Project¹	Project Budget	Project Cost	Project Duration	Project Descriptions
A	US$190 million	US$97 million	3 years	A multi-story car park that was only partly handed over due to unresolved technical issues, leading to operational issues.
B	US$13–25 million	US$25 million	5 years–now	Water treatment plant as an alternative to moving polluted water off site to be treated. The asset is not available for use following completion and handover to the owner.
C	US$39 million	US$42 million	3 years	An underground walkway connecting three buildings to transport people from building to building. Built as a response to a passenger congestion issue at a transport terminal.
D	US$50 million	US$48 million	3 years	An additional escalator was delivered in an operationally live security area to minimize waiting times. Including structural works, installation of an escalator, and removal of an existing retail shop.
E	US$63 million	US$63 million	2 years	A resurfacing project of a high-density pavement involving removing old asphalt and relaying new asphalt every 10 and 30 years.

Table 2 defines the interview sample. Appendix A details the issues found on projects A to E. An initial sample of seven (n = 7) owner project managers for each project were selected in stage two, which allowed snowball sampling to identify the various project and operation participants (e.g., commercial, supplier, and facilities management). The interviewees were asked about who was involved with specific operational failures to generate further insight into the link among operational issues, quality cost, and construction supply network. Twenty-six (n = 26) interviews were then conducted within the identified projects and operational teams.

Pointing data for pages and screens:
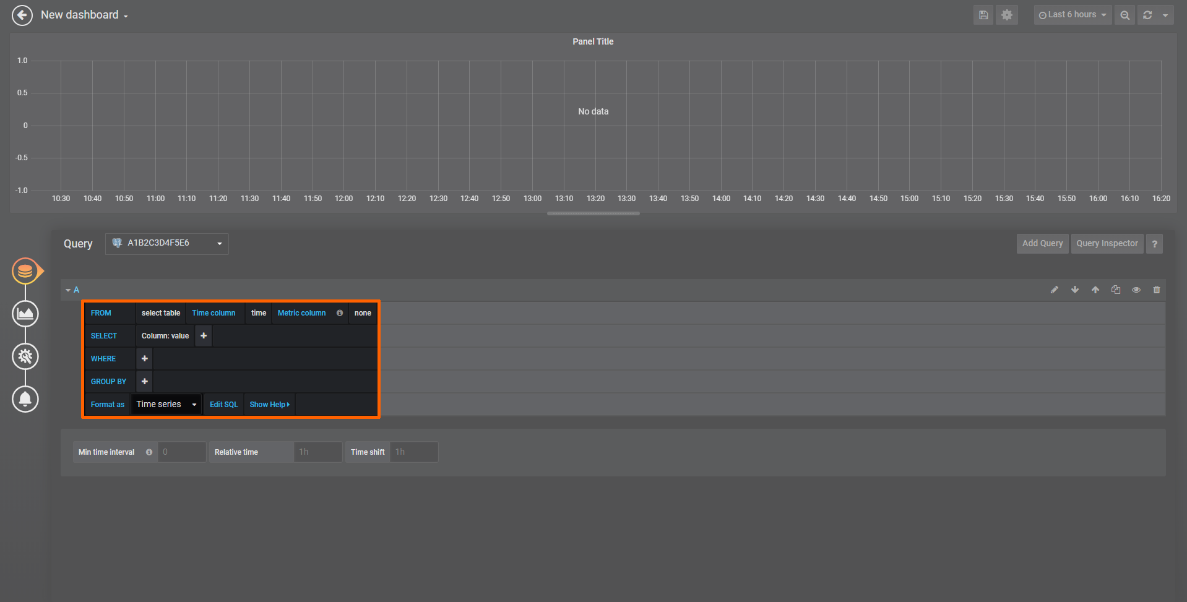The image size is (1187, 602).
Task: Disable query A with the eye icon
Action: [x=1136, y=289]
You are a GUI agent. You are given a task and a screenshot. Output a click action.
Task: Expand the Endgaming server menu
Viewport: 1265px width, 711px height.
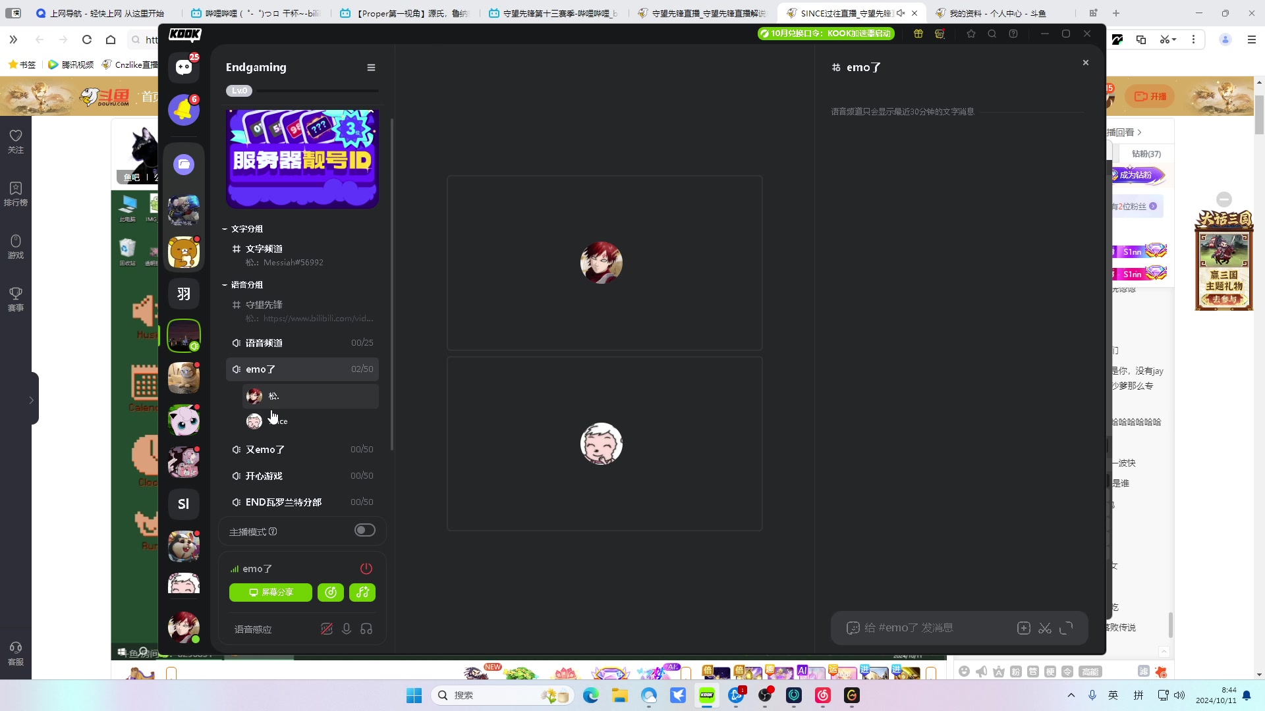click(371, 67)
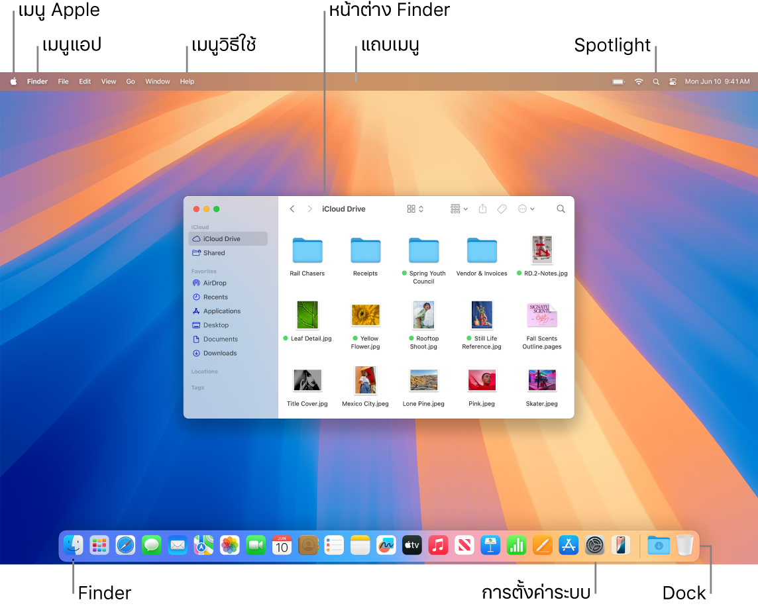Open Spotlight search from the menu bar

tap(655, 81)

EXERCISE DESCRIPTION: Please reproduce the project passage above word for word, from "Table 2 defines" up to and including "and operational teams.".

EXERCISE RESULT:
Table 2 defines the interview sample. Appendix A details the issues found on projects A to E. An initial sample of seven (n = 7) owner project managers for each project were selected in stage two, which allowed snowball sampling to identify the various project and operation participants (e.g., commercial, supplier, and facilities management). The interviewees were asked about who was involved with specific operational failures to generate further insight into the link among operational issues, quality cost, and construction supply network. Twenty-six (n = 26) interviews were then conducted within the identified projects and operational teams.